Jamais un équipement policier n’avait autant suscité de polémique. Le Taser X-26, un pistolet à impusions électriques venu des Etats-Unis, équipe progressivement depuis la fin novembre 2006 la police et la gendarmerie. Plusieurs associations de défense des droits de l’homme s’alarment de l’arrivée de ce nouveau matériel.
En mars 2006, Amnesty International avait lancé un appel à la suspension de l’utilisation des pistolets paralysants, expliquant que ces engins seraient en partie responsables d’au moins 260 morts aux Etats-Unis. “Attention, nous ne disons pas que ces personnes sont mortes à cause du Taser, mais nous pensons qu’il y a un lien entre le Taser et ces décès”, explique Benoît Muracciole, coordinateur de campagne chez Amnesty International.

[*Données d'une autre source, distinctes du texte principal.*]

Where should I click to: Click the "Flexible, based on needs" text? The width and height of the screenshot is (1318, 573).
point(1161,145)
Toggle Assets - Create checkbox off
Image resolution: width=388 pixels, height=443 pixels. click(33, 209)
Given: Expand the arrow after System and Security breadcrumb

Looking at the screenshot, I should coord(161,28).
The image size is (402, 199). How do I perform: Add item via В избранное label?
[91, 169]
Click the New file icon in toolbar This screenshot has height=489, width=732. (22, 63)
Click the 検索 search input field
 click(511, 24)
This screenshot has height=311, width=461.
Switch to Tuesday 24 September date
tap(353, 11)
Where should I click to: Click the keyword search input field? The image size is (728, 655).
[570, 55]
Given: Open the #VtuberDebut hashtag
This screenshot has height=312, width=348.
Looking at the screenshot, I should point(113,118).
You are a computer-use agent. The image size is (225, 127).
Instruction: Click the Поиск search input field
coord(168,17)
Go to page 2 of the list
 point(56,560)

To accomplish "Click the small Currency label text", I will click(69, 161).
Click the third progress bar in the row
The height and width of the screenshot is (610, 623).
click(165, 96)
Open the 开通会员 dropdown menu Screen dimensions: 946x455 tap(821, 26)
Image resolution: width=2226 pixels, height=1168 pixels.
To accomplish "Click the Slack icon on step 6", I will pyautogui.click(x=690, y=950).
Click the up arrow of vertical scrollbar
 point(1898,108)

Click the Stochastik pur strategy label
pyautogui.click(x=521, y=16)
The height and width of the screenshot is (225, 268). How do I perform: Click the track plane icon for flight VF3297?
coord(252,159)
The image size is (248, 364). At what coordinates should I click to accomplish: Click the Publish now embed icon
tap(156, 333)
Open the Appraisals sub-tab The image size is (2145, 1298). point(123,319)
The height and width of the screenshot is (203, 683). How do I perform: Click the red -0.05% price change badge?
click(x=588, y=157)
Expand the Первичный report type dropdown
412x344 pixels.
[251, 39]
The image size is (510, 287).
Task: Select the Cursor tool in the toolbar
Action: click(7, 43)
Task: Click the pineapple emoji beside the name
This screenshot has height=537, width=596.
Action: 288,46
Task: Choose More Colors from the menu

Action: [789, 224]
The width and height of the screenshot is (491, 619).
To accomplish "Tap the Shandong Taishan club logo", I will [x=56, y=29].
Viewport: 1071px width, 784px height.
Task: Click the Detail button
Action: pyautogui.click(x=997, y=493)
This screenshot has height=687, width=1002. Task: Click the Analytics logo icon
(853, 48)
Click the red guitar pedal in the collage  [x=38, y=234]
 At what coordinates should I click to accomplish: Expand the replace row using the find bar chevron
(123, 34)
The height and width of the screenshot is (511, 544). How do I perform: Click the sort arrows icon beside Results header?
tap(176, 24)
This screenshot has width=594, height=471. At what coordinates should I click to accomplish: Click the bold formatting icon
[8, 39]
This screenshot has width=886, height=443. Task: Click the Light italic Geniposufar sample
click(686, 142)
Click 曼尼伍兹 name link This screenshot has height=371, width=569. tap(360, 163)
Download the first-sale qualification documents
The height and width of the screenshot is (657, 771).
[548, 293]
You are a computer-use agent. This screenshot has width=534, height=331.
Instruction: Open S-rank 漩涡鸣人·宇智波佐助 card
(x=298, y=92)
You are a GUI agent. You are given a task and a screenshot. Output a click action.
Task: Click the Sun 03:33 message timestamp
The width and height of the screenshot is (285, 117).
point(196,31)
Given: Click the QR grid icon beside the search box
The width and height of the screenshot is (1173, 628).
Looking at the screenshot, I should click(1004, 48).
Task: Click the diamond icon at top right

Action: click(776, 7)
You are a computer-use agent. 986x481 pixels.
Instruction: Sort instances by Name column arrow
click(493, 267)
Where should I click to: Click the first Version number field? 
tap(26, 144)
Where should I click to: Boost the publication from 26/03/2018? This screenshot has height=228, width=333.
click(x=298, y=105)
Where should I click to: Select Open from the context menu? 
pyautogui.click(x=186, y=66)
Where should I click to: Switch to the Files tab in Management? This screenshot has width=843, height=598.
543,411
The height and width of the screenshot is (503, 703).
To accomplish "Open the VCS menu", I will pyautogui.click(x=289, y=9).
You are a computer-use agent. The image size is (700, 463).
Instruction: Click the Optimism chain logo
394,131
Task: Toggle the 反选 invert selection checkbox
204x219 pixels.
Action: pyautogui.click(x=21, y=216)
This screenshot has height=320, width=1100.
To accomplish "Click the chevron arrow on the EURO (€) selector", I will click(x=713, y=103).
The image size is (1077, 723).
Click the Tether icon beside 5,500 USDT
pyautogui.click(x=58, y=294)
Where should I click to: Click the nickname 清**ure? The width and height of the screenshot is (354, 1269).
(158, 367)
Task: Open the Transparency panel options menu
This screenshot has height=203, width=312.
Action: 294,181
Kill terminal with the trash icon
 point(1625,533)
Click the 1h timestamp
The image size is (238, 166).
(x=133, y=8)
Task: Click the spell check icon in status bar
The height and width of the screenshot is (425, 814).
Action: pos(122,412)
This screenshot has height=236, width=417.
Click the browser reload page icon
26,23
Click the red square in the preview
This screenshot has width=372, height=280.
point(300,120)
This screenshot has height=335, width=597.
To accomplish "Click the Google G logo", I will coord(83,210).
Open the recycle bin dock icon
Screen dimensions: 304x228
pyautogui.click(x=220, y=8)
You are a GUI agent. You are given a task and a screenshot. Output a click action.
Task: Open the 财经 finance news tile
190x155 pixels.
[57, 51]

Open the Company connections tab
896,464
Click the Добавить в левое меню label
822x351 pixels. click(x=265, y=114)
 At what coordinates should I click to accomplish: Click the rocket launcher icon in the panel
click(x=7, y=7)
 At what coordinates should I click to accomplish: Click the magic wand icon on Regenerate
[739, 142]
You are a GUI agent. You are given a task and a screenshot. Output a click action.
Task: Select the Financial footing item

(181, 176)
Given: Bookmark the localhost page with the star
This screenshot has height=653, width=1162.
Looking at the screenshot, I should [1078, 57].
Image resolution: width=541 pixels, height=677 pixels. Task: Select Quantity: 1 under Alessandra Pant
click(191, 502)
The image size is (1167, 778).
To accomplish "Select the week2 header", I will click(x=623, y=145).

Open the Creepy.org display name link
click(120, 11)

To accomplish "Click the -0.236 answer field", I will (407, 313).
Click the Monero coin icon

0,062% d’incidents “sérieux”
Chez Taser, on minimise l’importance de ces “dommages collatéraux” : “Au
30 avril 2006, aucune autopsie n’avait retenu le Taser comme facteur contributif d’un décès”, explique Antoine Di Zazzo, directeur général de Taser France. Selon les chiffres fournis par la société, sur 9 685 incidents rapportés en février 2006, 27 blessures légères ont été recensées (genoux écorchés, coupures de lèvres, tirs dans les parties intimes, etc.). Les incidents plus sérieux (sonde dans les yeux, arrêts cardiaques, etc.) ne représenteraient que 0,062% des cas.
2 milliampères
Même quand on est fragile du cœur ? “Pour déclencher une fibrillation, qui est le premier stade avant l’arrêt cardiaque, il faut une décharge entre 50 et 100 milliampères, explique le docteur Gérald Kierzek, médecin à l’hôpital de l’Hôtel-Dieu à Paris. Or, le Taser a une intensité de 2 milliampères.” Du côté des utilisateurs, l’engin a conquis son public.
“L’énorme avantage, c’est que le Taser est très sécurisant”, explique un policier. Les forces de l’ordre sont donc moins stessés, d’autant que le risque d’intervention physique est réduit : à la brigade anti criminalité de Lyon, la mise en service de l’appareil aurait même réduit le nombre d’arrêts de travail. Et pour les interpellés, “dès que le policier sort son Taser, une caméra enregistre la scène. De plus, chaque cartouche est marquée. Il y a une trace très précise de l’utilisation qui est faite de l’arme”, explique Antoine Di Zazzo. Nous voila presque rassurés.